WHAT YOU ARE ASKED TO DO:
Print, in exact form, the lines below from the one containing "You are a GUI" through the one containing "Task: Zoom in", and omit all others.

====== DATA FOR THIS TASK ======

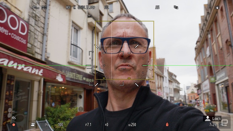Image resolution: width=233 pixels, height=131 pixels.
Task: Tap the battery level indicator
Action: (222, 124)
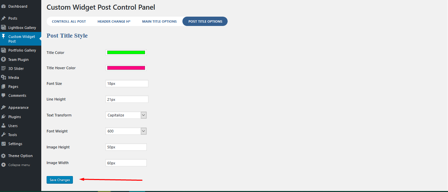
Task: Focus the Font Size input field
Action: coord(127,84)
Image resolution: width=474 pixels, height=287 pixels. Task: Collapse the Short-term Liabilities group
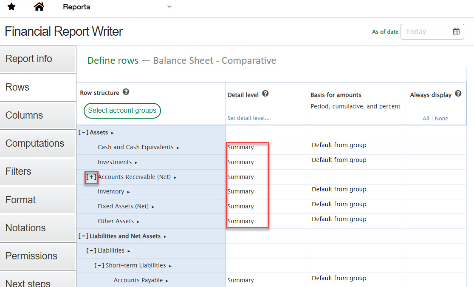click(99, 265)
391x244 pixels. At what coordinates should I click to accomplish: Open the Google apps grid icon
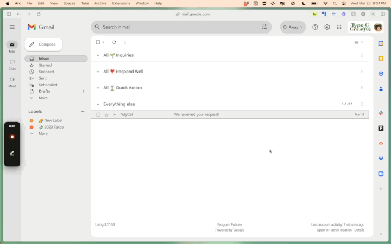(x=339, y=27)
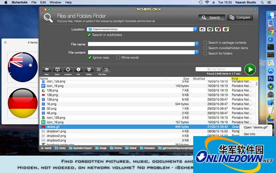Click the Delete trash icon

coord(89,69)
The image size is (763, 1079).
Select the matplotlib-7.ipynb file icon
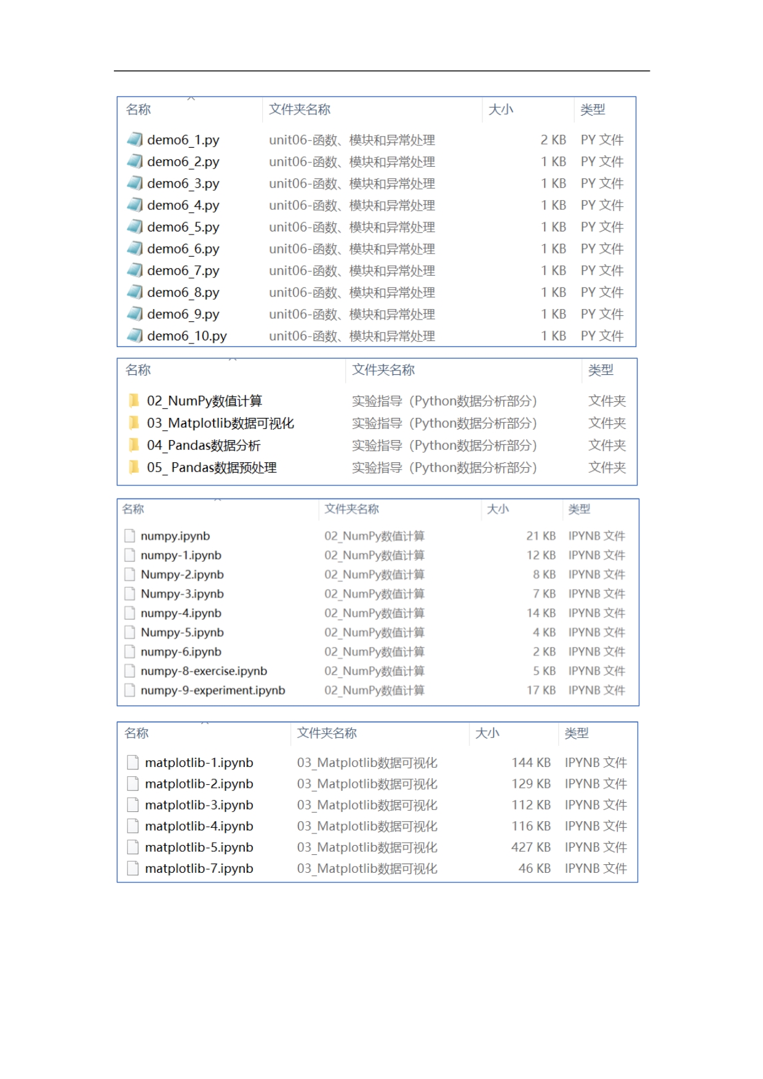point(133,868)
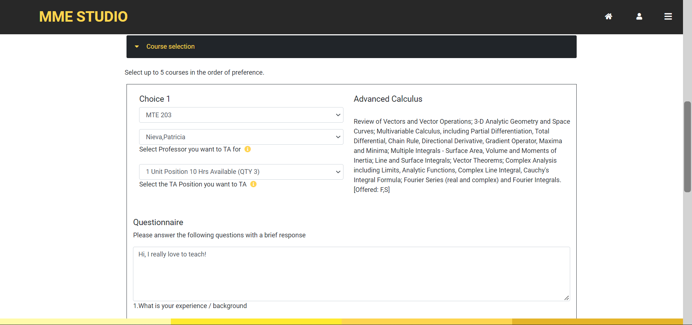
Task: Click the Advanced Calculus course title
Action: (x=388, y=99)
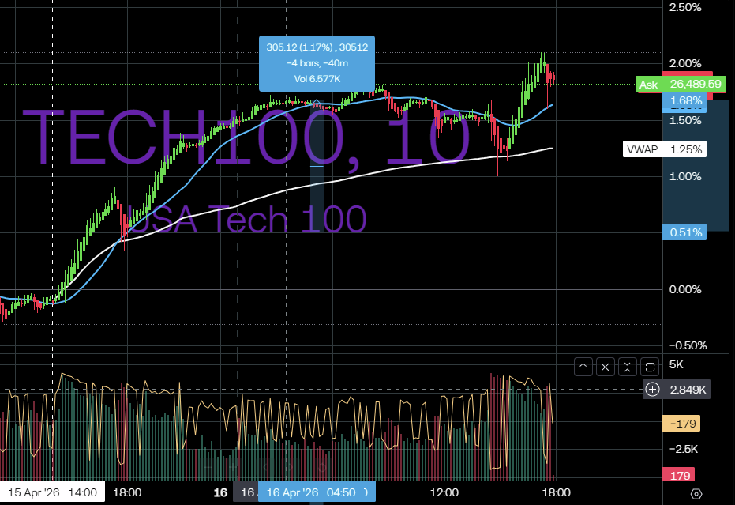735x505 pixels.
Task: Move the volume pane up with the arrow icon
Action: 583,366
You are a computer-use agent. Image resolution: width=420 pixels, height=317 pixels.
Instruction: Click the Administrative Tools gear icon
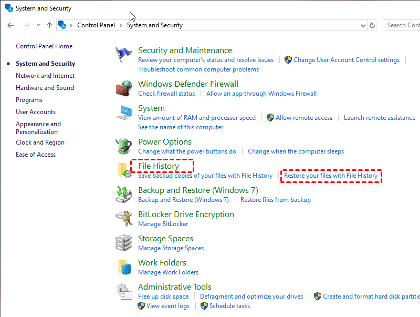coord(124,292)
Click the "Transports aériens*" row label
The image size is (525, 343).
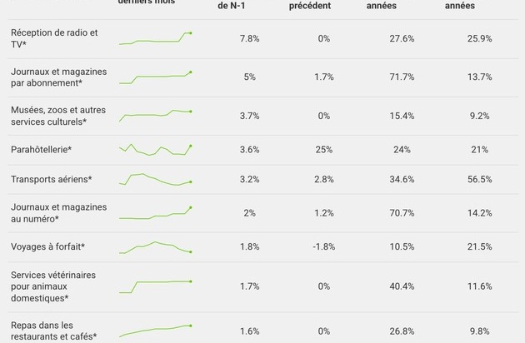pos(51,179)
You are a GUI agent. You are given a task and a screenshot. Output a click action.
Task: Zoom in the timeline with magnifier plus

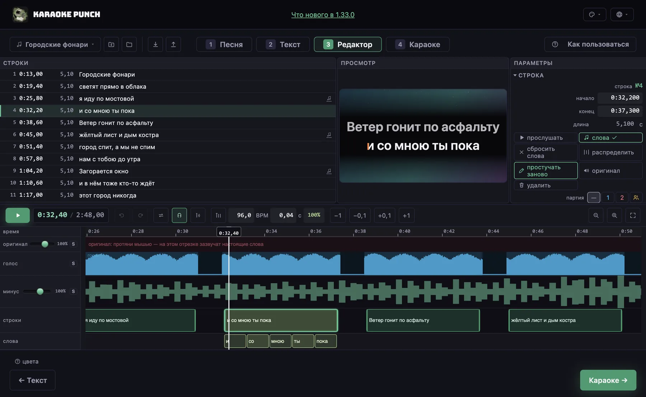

======
====== DATA FOR THIS TASK ======

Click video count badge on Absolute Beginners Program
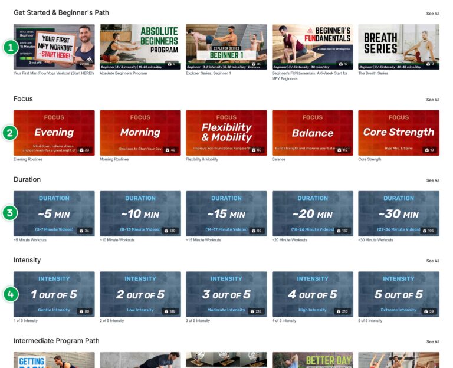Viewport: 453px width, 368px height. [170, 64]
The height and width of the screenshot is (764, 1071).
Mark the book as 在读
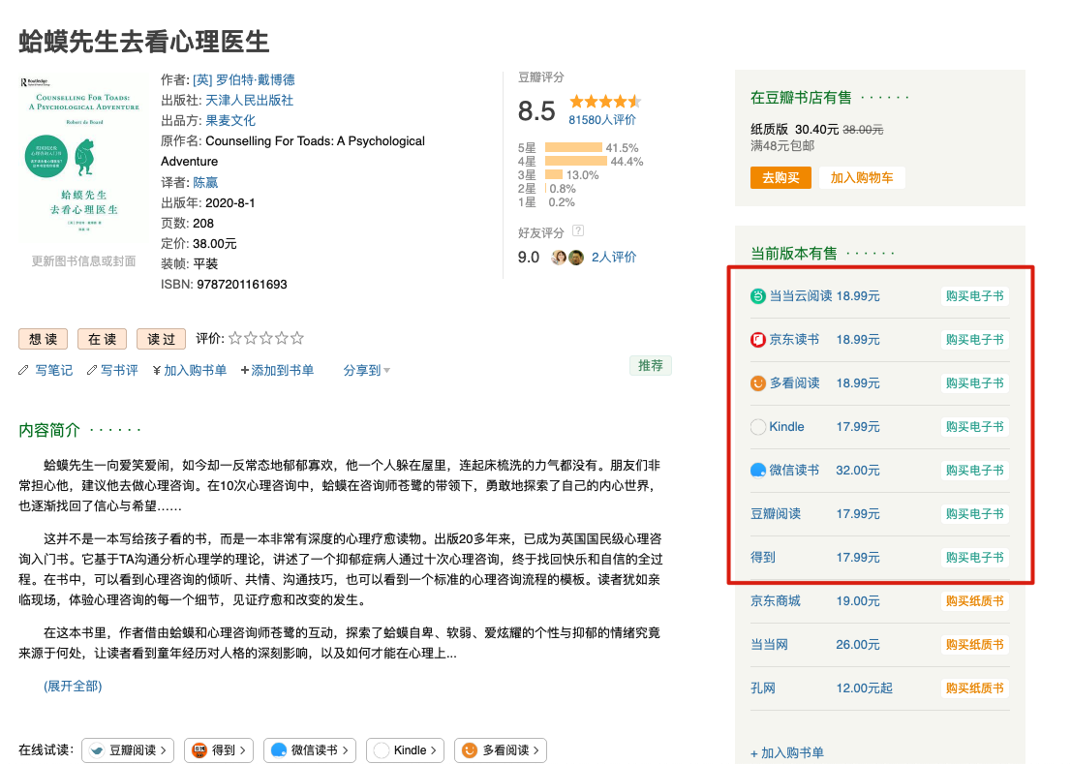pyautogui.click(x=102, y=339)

======

ANSWER SECTION:
You are a GUI agent. You are given a task and a screenshot. Output a click action.
Task: Zoom in the timeline with magnifier plus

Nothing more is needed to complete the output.